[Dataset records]
%%
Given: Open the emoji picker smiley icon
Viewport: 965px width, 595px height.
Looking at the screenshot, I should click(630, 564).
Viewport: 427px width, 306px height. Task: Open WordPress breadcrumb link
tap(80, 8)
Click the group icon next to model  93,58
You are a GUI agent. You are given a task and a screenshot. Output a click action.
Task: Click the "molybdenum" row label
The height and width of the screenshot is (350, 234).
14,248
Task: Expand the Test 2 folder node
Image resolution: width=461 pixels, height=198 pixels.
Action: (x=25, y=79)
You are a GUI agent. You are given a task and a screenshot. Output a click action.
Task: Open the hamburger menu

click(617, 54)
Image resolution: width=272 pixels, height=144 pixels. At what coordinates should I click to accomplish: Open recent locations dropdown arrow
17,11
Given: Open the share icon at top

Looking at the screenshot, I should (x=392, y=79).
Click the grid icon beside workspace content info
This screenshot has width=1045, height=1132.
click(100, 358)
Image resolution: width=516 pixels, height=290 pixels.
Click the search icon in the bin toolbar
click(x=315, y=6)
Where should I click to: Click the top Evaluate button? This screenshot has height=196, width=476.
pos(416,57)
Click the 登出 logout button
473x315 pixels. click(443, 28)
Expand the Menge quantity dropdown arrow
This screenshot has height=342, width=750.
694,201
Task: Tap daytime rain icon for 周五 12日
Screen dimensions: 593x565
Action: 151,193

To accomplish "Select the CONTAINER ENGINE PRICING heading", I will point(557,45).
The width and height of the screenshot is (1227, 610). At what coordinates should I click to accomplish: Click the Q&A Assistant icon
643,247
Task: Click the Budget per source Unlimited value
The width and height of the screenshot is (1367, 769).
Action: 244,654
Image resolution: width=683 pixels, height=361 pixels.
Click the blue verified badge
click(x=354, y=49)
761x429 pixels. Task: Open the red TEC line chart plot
%%
#### Work instruction:
Your answer should be the full set of records above, restated exactly.

#### Task output:
Given: Open the emoji picker smiley icon
Viewport: 965px width, 595px height.
Looking at the screenshot, I should click(630, 564).
Viewport: 427px width, 306px height. Task: Open WordPress breadcrumb link
tap(80, 8)
Click the group icon next to model  93,58
You are a GUI agent. You are given a task and a screenshot. Output a click action.
Task: Click the "molybdenum" row label
The height and width of the screenshot is (350, 234).
14,248
Task: Expand the Test 2 folder node
Image resolution: width=461 pixels, height=198 pixels.
Action: (x=25, y=79)
You are a GUI agent. You are given a task and a screenshot. Output a click action.
Task: Open the hamburger menu

click(617, 54)
Image resolution: width=272 pixels, height=144 pixels. At what coordinates should I click to accomplish: Open recent locations dropdown arrow
17,11
Given: Open the share icon at top

Looking at the screenshot, I should (x=392, y=79).
Click the grid icon beside workspace content info
This screenshot has width=1045, height=1132.
click(100, 358)
Image resolution: width=516 pixels, height=290 pixels.
Click the search icon in the bin toolbar
click(x=315, y=6)
Where should I click to: Click the top Evaluate button? This screenshot has height=196, width=476.
pos(416,57)
Click the 登出 logout button
473x315 pixels. click(443, 28)
Expand the Menge quantity dropdown arrow
This screenshot has height=342, width=750.
694,201
Task: Tap daytime rain icon for 周五 12日
Screen dimensions: 593x565
Action: 151,193

To accomplish "Select the CONTAINER ENGINE PRICING heading", I will point(557,45).
The width and height of the screenshot is (1227, 610). At what coordinates should I click to accomplish: Click the Q&A Assistant icon
643,247
Task: Click the Budget per source Unlimited value
The width and height of the screenshot is (1367, 769).
Action: 244,654
Image resolution: width=683 pixels, height=361 pixels.
Click the blue verified badge
click(x=354, y=49)
761x429 pixels. Task: Open the red TEC line chart plot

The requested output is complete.